— START OF Page text —

Fuel gauge visualization of iot based predictive maintenance system using multi-classification based machine learning
Abstract
A method and system of a predictive maintenance IoT system comprises receiving a plurality of sensor data over a communications network and determining one or more clusters from the sensor data based on a pre-determined rule set. Further, the sensor data is classified through a machine learning engine and the sensor data is further base-lined through a combination of database architecture, data training architecture, and a base-lining algorithm. Intensity or degree of fault state is mapped to a fuel gauge to be depicted on a user interface and a predictive maintenance state is predicted through a regression model and appropriate alarm is raised for user action.
Claims
exact text as granted — not AI-modifiedWhat is claimed is:
1 . A method of a predictive maintenance IoT system comprising:
receiving, at a predictive maintenance IoT system, a plurality of sensor data over a communications network; determining one or more clusters from the sensor data based on a pre-determined rule set; classifying the sensor data through a machine learning engine; base-lining the sensor data through a combination of database architecture, data training architecture, and a base-lining algorithm; visualizing the machine state on a fuel gauge representation based on a predictive maintenance state calculated through a user regression model.
2 . The method of claim 1 , wherein the machine learning engine is associated with at least one of a physics based model, a rule based model and a vector classifier model.
3 . The method of claim 1 , wherein data training architecture receives as input, one of a baseline reading and anomalous reading for a component with a sensor attached.
4 . The method of claim 1 ,
wherein the fuel gauge is associated with color schemes,
wherein the color scheme:
red indicates a worst maintenance condition,
yellow indicates an intermediate condition, and
green indicates a best maintenance condition.
5 . The method of claim 1 , wherein the sensor data is received from a vacuum conveying system.
6 . The method of claim 1 , wherein a user defined alarm system is set based on a field calibration of the fuel gauge representation.
7 . The method of claim 1 , further comprising:
raising an alarm when color scheme is at least one of the yellow and the red; and receiving sensor data from at least one machine wearable sensor.
8 . The method of claim 1 , wherein the communications network is one of WiFi, 2G, 3G, 4G, GPRS, EDGE, Bluetooth, ZigBee, Piconet of BLE, Zwave, or a combination thereof.

— END OF Page text —
— START OF Entries shown —

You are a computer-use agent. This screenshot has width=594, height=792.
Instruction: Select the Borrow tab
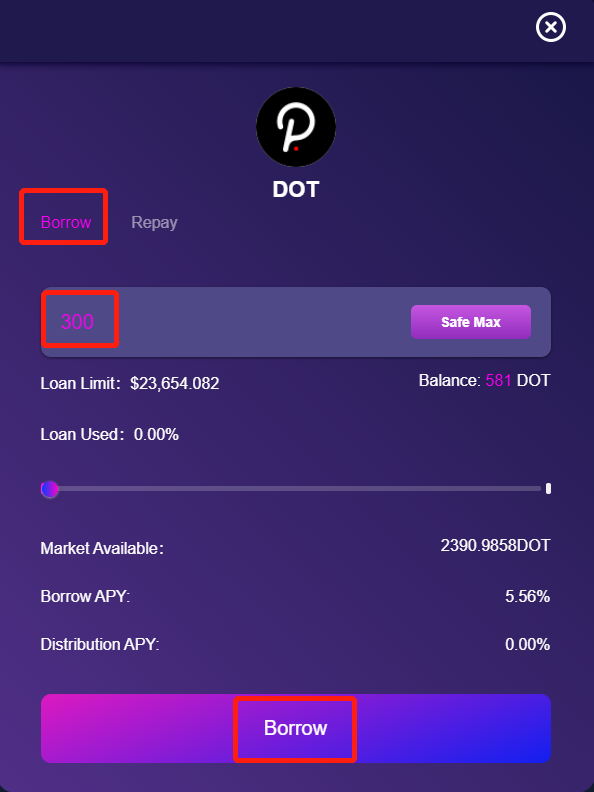click(x=66, y=222)

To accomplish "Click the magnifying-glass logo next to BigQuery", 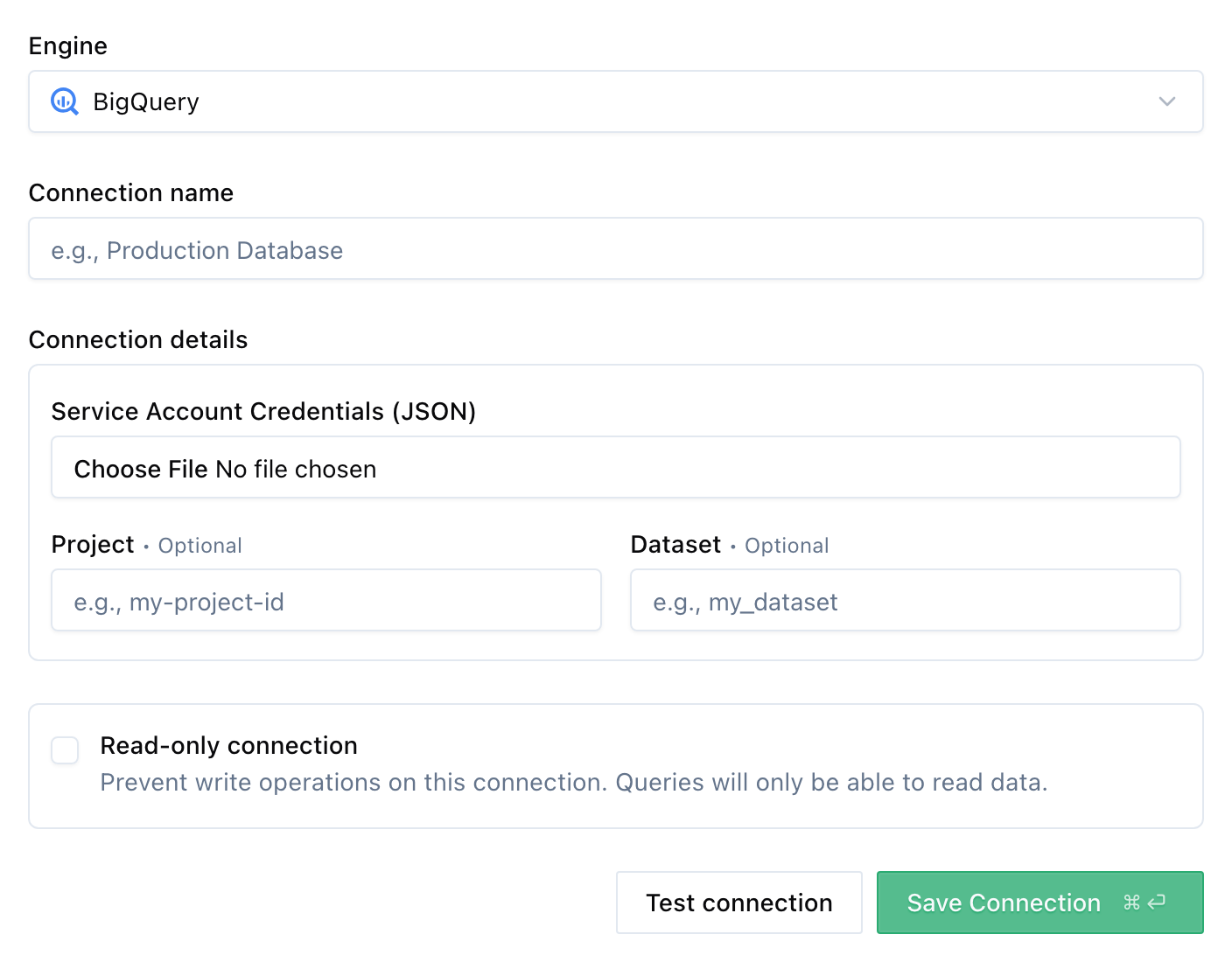I will (x=65, y=101).
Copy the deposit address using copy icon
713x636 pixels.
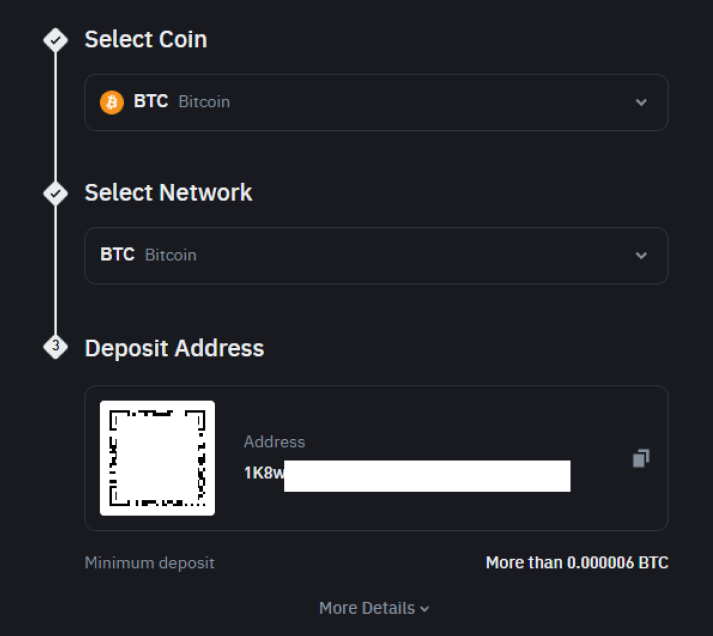[641, 458]
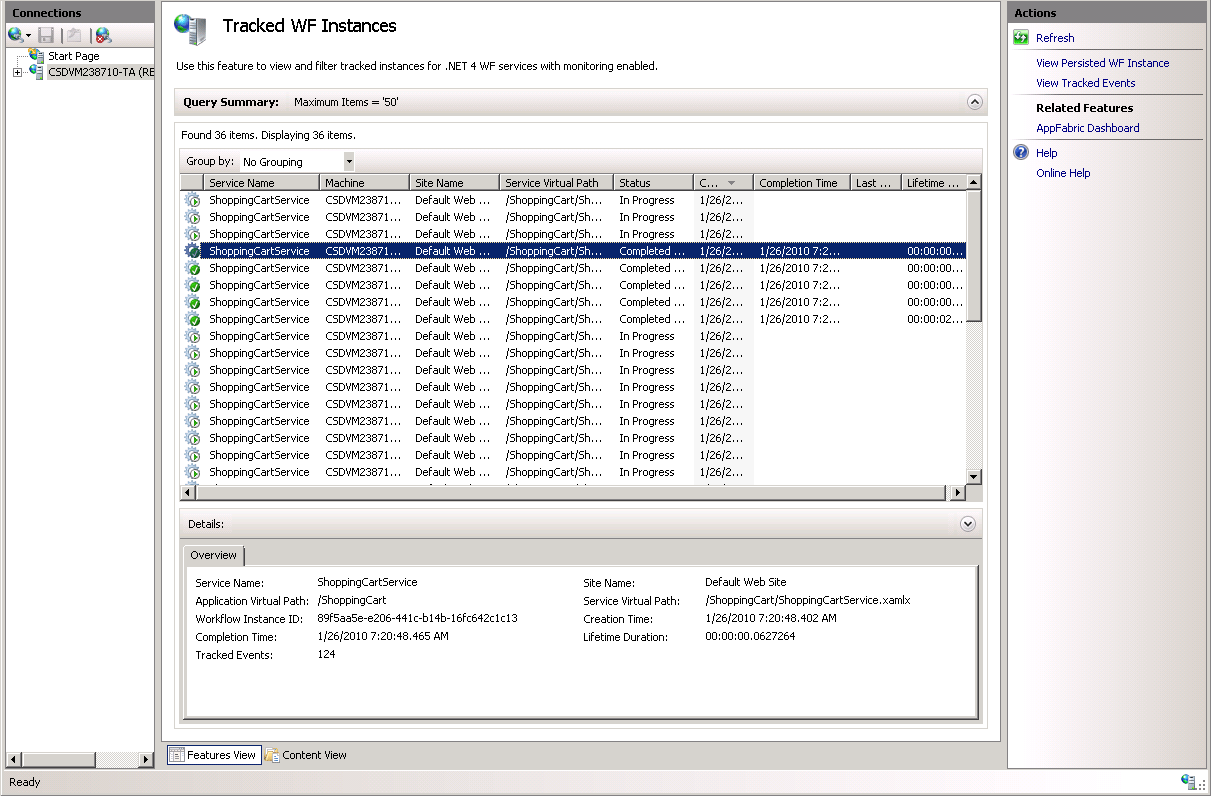The width and height of the screenshot is (1211, 796).
Task: Open the Group by dropdown
Action: [x=348, y=161]
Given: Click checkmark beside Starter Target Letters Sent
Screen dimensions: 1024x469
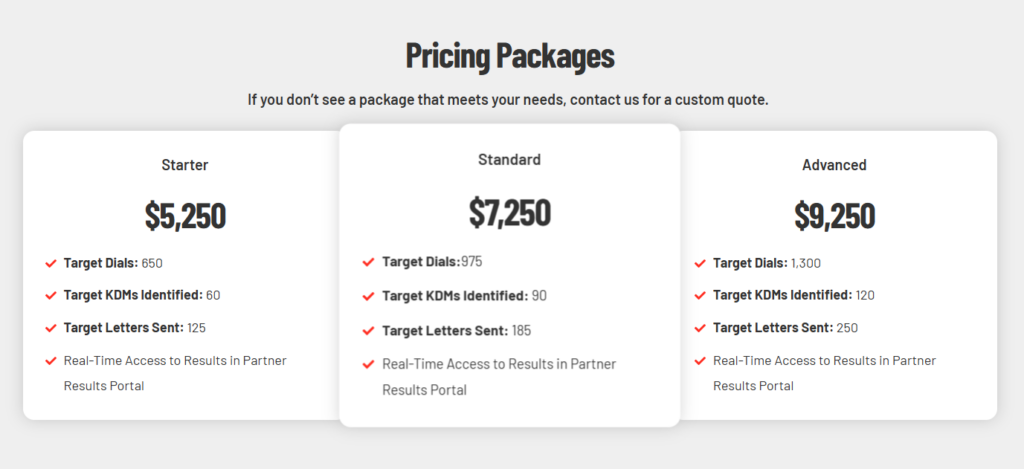Looking at the screenshot, I should click(50, 328).
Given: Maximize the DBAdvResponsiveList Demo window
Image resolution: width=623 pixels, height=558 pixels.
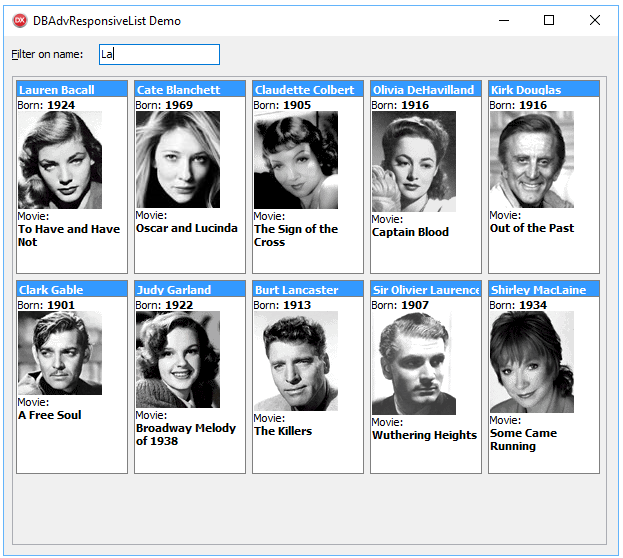Looking at the screenshot, I should (x=549, y=20).
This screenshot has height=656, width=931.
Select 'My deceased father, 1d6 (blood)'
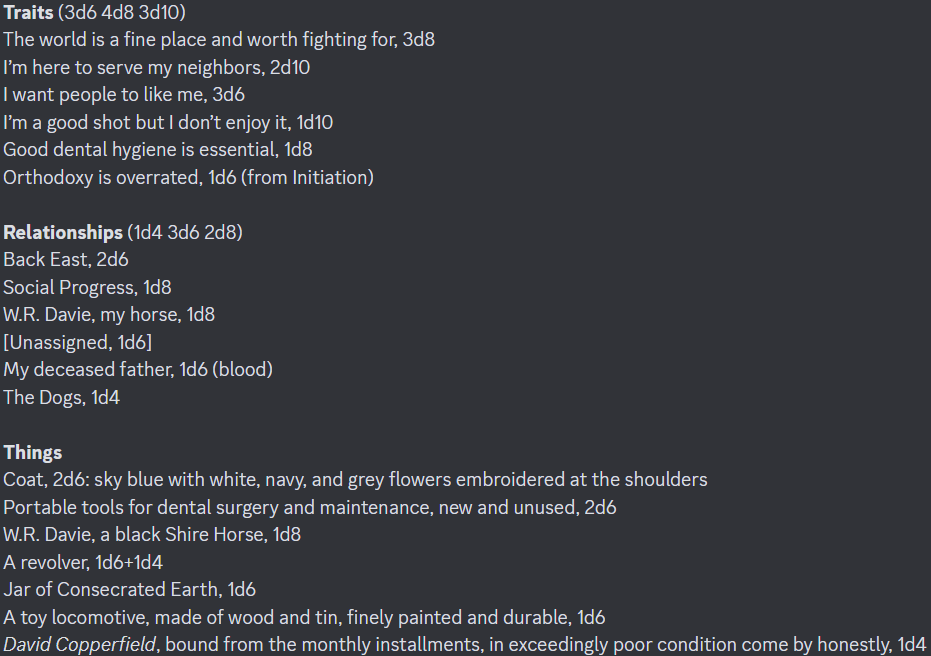click(138, 370)
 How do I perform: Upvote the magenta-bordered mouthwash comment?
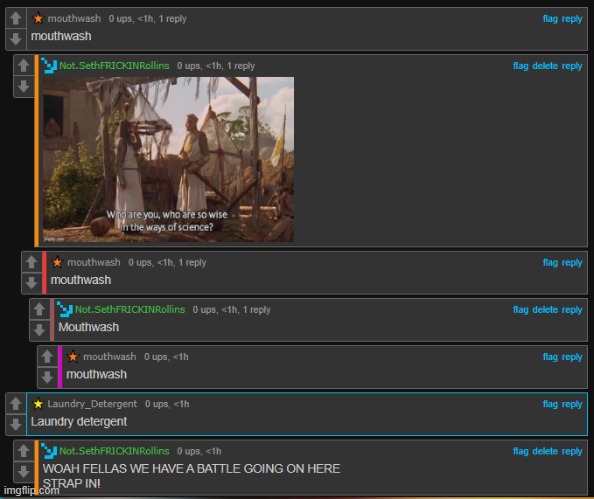(x=47, y=357)
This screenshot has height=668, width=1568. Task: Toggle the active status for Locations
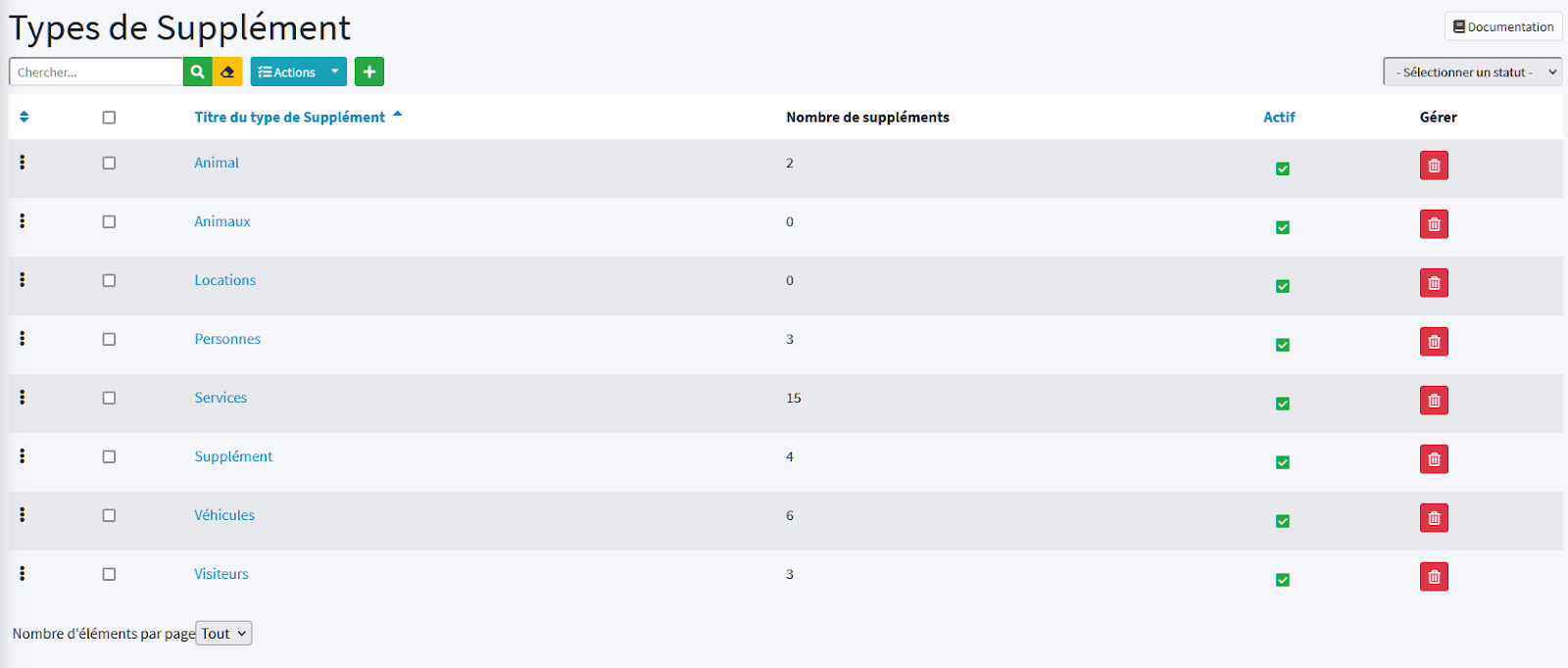tap(1282, 286)
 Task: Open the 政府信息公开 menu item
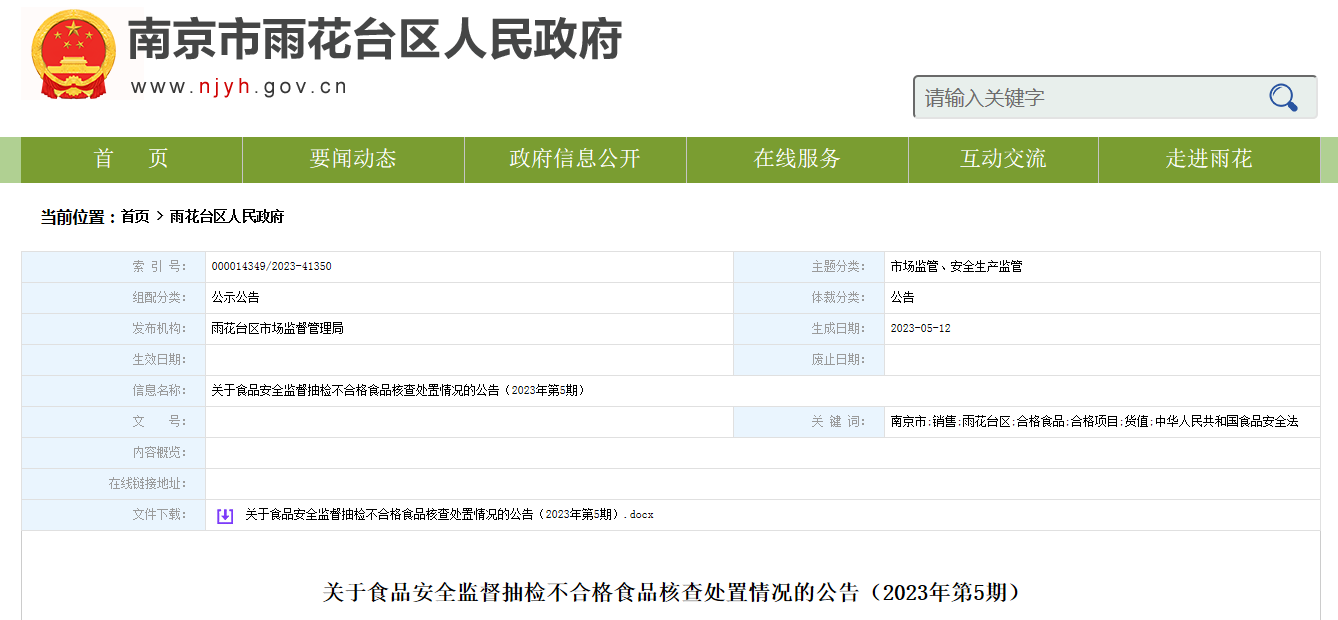tap(575, 159)
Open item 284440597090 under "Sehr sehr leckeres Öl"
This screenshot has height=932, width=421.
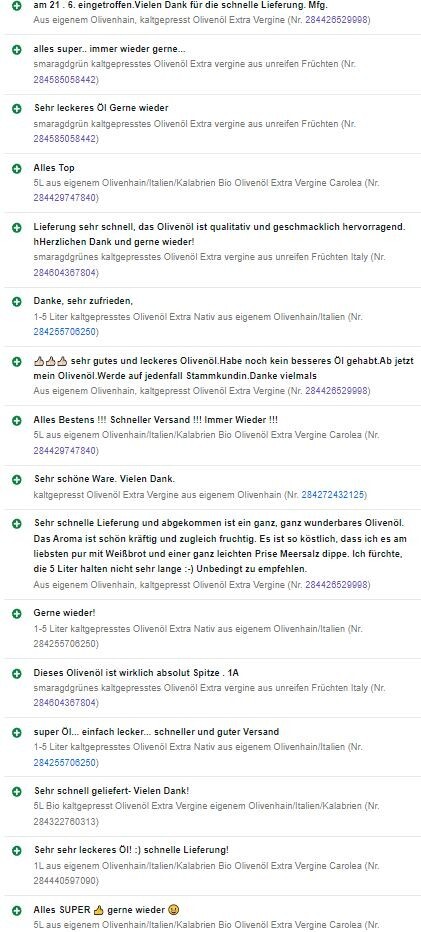click(65, 880)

— END OF Entries shown —

Tasks to carry out:
(a) In the predictive maintenance patent, what condition does the color yellow indicate on the fuel gauge?
(b) Continue the predictive maintenance patent from the point where it stops.

Answers to each task:
(a) An intermediate condition.

(b)
9 . The method of claim 1 ,
wherein the sensor data is at least one of a vibration, magnetic field, power factor, and temperature.
10 . The method of claim 1 , further comprising:
wherein at least one of a mobile, a web and a desktop application acts as a mobile middleware, and wherein the mobile middleware calibrates and base-lines the sensor data.
11 . The method of claim 5 , wherein the alarm is raised over the communications network through one of a notification on the mobile application, Short message service (SMS), email, or a combination thereof.
12 . A predictive maintenance IoT system comprising:
a mobile middleware to receive a plurality of sensor data over a communications network; a real time data processing system associated with distributed databases; a clustering module to determine one or more clusters from the sensor data based on a pre-determined rule set; a computer database to store the pre-determined rule set; a machine learning engine to classify the sensor data; a base-lining architecture to base-line the sensor data,
wherein the base-lining architecture is a combination of database architecture, data training architecture, and a base-lining algorithm; and
a regression module associated with a processor to predict a predictive maintenance state, wherein the predictive maintenance state is mapped onto a depiction on a user interface.
13 . The system of claim 10 , wherein the machine learning engine is associated with at least one of a physics based model, a rule based model and a vector classifier model.
14 . The system of claim 10 , wherein the data training architecture receives as input, one of a baseline reading and anomalous reading from a component associated with a sensor.
15 . The system of claim 12 ,
wherein the depiction on a user interface is a fuel gauge, and wherein the fuel gauge is associated with color schemes,
wherein the color scheme:
red indicates a worst maintenance condition,
yellow indicates an intermediate condition, and
green indicates a best maintenance condition.
16 . The system of claim 12 , further comprising:
raising an alarm when color scheme is at least one of the yellow and the red; and receiving sensor data from at least one machine wearable sensor.
17 . The system of claim 12 , wherein the communications network is one of WiFi, 2G, 3G, 4G, GPRS, EDGE, Bluetooth, ZigBee, Piconet of BLE, Zwave, or a combination thereof.
18 . The system of claim 12 ,
wherein the sensor data is at least one of a vibration, magnetic field, power factor, and a temperature.
19 . The system of claim 12 ,
wherein at least one of a mobile, a web and a desktop application acts as a mobile middleware, and wherein the mobile middleware calibrates and base-lines the sensor data.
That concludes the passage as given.